We are living in times of fear and hostility brought on by the far-right (and from reactionary, far-left groups like Antifa, albeit to a much lesser extent). As the most diverse nation on the planet, one would hope that we would be past the days of prejudice and violent rhetoric. It’s not the 1950s anymore; it’s 2017.
But the way to fight forces like those we have seen in Charlottesville is not to erase the monuments that represent our history.
Had the Charlottesville city government not threatened the removal of a statue of Robert E. Lee from Emancipation Park the “Unite the Right” rally would have even happened. Why the rally would only fuel the removal of more Confederate statues is beyond me.
We see this not only in Charlottesville but also in North Carolina. On Wednesday, Governor Roy Cooper called for the removal of all Confederate statues from state property and in downtown Wilmington; at least two Confederate statues have been defaced.
We are seeing this everywhere in the South and each call to remove Confederate statues is nothing more than a tribute to perhaps the most restrictive and regressive concept in modern America: political correctness.
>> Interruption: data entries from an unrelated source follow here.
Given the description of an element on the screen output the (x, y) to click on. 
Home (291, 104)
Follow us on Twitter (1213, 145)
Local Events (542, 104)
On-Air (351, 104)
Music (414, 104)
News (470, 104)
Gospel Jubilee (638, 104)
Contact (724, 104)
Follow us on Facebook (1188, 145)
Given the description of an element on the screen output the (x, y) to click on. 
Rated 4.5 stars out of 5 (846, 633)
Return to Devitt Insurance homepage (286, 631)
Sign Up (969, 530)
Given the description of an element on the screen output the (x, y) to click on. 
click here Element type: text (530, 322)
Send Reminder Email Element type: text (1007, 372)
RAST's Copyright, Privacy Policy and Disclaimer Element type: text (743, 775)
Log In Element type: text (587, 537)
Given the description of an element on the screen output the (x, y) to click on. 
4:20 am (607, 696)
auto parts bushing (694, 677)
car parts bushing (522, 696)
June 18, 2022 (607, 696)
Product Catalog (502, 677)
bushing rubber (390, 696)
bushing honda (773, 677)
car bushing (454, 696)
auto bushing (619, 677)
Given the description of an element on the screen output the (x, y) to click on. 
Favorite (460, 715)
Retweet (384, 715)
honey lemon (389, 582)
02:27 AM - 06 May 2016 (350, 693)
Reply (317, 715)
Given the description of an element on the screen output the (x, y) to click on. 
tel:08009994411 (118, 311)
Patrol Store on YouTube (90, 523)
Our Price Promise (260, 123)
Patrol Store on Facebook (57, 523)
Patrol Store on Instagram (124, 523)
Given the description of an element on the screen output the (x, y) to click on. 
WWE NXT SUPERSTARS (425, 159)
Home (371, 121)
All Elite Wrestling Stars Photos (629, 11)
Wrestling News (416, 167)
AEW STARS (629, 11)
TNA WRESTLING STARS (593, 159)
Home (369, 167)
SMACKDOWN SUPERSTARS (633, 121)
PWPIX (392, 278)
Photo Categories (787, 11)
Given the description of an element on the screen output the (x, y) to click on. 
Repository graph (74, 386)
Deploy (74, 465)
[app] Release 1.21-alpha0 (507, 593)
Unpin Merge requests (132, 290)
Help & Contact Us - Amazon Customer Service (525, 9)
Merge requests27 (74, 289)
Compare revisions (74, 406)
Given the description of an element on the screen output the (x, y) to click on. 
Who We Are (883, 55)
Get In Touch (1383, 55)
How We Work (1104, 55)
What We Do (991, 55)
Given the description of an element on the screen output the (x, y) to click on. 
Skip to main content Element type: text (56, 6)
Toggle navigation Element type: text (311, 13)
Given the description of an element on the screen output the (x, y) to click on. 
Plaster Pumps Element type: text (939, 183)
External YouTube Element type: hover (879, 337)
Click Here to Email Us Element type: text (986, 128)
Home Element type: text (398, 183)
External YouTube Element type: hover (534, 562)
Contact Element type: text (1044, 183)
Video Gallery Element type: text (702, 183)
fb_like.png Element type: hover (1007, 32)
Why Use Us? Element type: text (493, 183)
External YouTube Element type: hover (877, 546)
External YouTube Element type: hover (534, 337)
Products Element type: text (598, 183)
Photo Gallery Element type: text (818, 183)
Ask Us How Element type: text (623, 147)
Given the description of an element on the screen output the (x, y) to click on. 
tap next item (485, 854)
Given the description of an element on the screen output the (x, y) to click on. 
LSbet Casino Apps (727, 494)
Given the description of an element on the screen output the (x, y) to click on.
In Durham this Saturday, the President of Duke University ordered the removal of a statue of Robert E. Lee from the entrance to Duke Chapel in the name of “university values,” which we all know is just a more official way of saying political correctness. If we’re doing it for that reason, why not remove the entire chapel? Duke is a nonsectarian school and we certainly don’t want to offend anyone.
And why not change all of the faces on our currency, too? Many United States Presidents on our dollar bills were slave owners and some even proponents for the preservation and expansion of slavery.
However, we must also remember that the formation of the Confederacy was not primarily over slavery and that slavery was not considered a key factor of the American Civil War until after the Emancipation Proclamation, nearly two years after the war began. (We are all educated young adults. We should all understand this by now, unless 19th century American history was not part of our high school curriculum).
Some have called for these statues to be relocated to American history museums. Part of me doesn’t see a problem with that; but I also don’t see what harm these statues are posing by being in their original place. These are not symbols of hatred. They are not monuments to white supremacists and while these men did own slaves, they are not being honored as slave owners.
They are being honored as American heroes and as important figures to American history. That being said, it is important that we realize the Robert E. Lees and Jefferson Davises of the American Civil War are no less significant than the Ulysses S. Grants and Abraham Lincolns.